La traductrice du mois : Agata Bal

Article publié le 5 décembre 2014
Article publié le 5 décembre 2014

Agata Bal est pleine de paradoxes plus surprenants les uns que les autres. Elle est polonaise mais préfère le flamenco et les oeuvres de T.S. Eliot à un verre de vodka. Rencontre avec notre traductrice du mois.

cafébabel : Dis-nous quelque chose à propos de toi.

Agata Bal: J'arrive au début de la fin de plusieurs années d'aventure avec mes études à l'Université de Varsovie en Philologie et Cultural studies. En parallèle, j'ai suivi un Master d'Art à la City University de Londres dans le cadre d'un programme autour de la pop culture.

CB : Comment as-tu connu Cafébabel ?

AB : Lorsque j'étais en cours à Londres, notre professeur nous a fait suivre un email de Kait Bolongaro qui décrivait comment on pouvait participer au magazine.

CB : Quel est ton proverbe préféré ?

AB: Je n'ai pas vraiment de proverbe favori, mais j'aime bien relever les traduction un peu loufoques de dialogues de films.
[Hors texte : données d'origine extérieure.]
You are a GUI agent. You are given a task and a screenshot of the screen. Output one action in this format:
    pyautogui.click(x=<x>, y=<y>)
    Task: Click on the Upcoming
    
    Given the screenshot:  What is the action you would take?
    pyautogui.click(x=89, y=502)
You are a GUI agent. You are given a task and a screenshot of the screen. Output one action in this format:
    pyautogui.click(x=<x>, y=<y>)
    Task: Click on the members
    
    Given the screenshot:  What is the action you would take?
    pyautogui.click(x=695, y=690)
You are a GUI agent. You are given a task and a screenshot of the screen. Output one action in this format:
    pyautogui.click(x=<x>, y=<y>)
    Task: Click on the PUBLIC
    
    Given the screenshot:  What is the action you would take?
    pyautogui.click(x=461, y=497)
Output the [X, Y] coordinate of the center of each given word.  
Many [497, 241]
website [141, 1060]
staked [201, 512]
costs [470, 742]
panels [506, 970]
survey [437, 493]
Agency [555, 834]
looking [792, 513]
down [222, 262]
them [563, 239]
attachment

En haut de ma liste se trouve Coup de foudre à Notting Hill, le « oopsie daisy » (saperlipopette dans la version française) a été traduit en polonais par « glaçon avec un chien ».

CB : Si tu pouvais avoir une autre nationalité en plus de la tienne, quel pays choisirais-tu ?

AB : L'Espagne ou le Royaume-Uni.

CB : Qu'est ce qui te fascine en ce moment ? 

AB : Fasciner est peut être un moment fort dans ce cas précis, mais ces derniers temps j'essaie d'éprouver du plaisir dans des choses auxquelles je m'étais toujours refusée, au moins ces dernières années, comme la cuisine ou la poésie de T.S. Eliot.

CB : Où pourrait-on te trouver un vendredi soir ?

AB : Le soir, je suis souvent à l'école de flamenco.

CB: Quel conseil aurais-tu à donner à Janusz Korwin-Mikkemu (un politicien polonais d'extrême droite ndlr?

AB : Je me souviens qu'une fois le roi d'Espagne Juan Carlos avait dit à Hugo Chavez : ¿Por qué no te callas ? (Pourquoi tu ne te tais pas ?)

CB : Quel est le pire stéréotype concernant les Polonais ?

AB : Le stéréotype qui m'a le plus touchée c'est celui selon lequel notre pays tout entier aime la vodka. J'ai du répéter à maintes reprises que, bien que je sois Polonaise, je ne touche pas à cet alcool.

CB : Quel est le rêve le plus étrange que tu aies eu ?

AB : Enfant, je faisais souvent le même cauchemar. J'étais dans un parc d'attractions affreux et il y avait des montagnes russes effrayantes qui attaquaient Miss Peggy.

CB : Imagine que tu viens de gagner un Oscar. Qu'est ce que tu dirais dans ton discours ?

AB : Je n'ai pas vraiment d'imagination. Mais je me vois bien sur le tapis rouge, en train de répondre à LA question la plus importante : « Qui est-ce que vous portez ? ».